Geodimeter of Canada has fully automated the monitoring of walls in open-pit mines. The company’s total station survey system, the AGA 710, which is used for monitoring the structural stability of pit walls at many Canadian mines, can now collect data all day and night without the need of a surveyor. The first installation of the new, smaller and lighter instruments, the 140 SMS, is in an open-pit mine in eastern Canada — at Quebec Cartier Mining’s big iron ore mine in Fermont, Que., near Labrador.

Since 1974, Geodimeter’s popular AGA 710 has replaced labor-intensive monitoring methods using borehole extensometers and theodolites in most open-pit mines in British Columbia, Alberta and Saskatchewan, according to Dr Garston Blackwell of Geodimeter. Short holes, two inches deep and 1/4- to 3/8/-inch in diameter, are drilled into the rock to be monitored; a sho rt steel rod with a reflective prism on top and a small overhanging protective covering is inserted in the hole and secured. Light from the survey instrument reflects off the prism and returns to the instrument. By measuring the travel time of the light, the instrument calculates the distance to the prism.
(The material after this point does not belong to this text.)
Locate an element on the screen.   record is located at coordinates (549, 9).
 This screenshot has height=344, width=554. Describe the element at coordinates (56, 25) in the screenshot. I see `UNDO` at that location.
In the mid-1970s, Geodimeter introduced a punch tape unit to collect all the data from the instrument, thus minimizing human errors. The most recent advance has been the development of the Geodimeter 140 SMS, a motorized survey instrument which can turn angles automatically. The unit is controlled by a micro- processor and is equipped with a miniature electronic memory. The instrument receives instructions from a micro-computer and communicates with the instrument to turn vertical and horizontal angles and measure both angles and distance to the reflecting target.

The instrument is instructed to point to the last location of a particular target and search for a suitably strong reflection. By maximizing the signal strength of the reflected light, the target is relocated and the new location communicated back to the micro-computer. Continued excessive movement over a monitoring period of weeks or days causes the micro- computer to issue a warning that a rock-fall is possible.

A computer-aided design system (AUTOCAD) is being used to show the movement history of a prism and to plot target locations in three dimensions, Blackwell says. The direction of movement for any group of reflectors can be shown from any position and any recorded instability can then be investigated quickly and effectively. The only drawback is the inability to know what displacements are taking place deep in the rock wall.

Many of the fundamentals of pit- slope-monitoring were developed in 1978 at the Brenda mine in British Columbia. Using the Geodimeter system, Brenda Mines was able to properly design blasts and predict how much water should be pumped from an unstable wall of the mine to avoid failure. This allowed the company to mine about 50,000 tons of high-grade ore before the wall failed.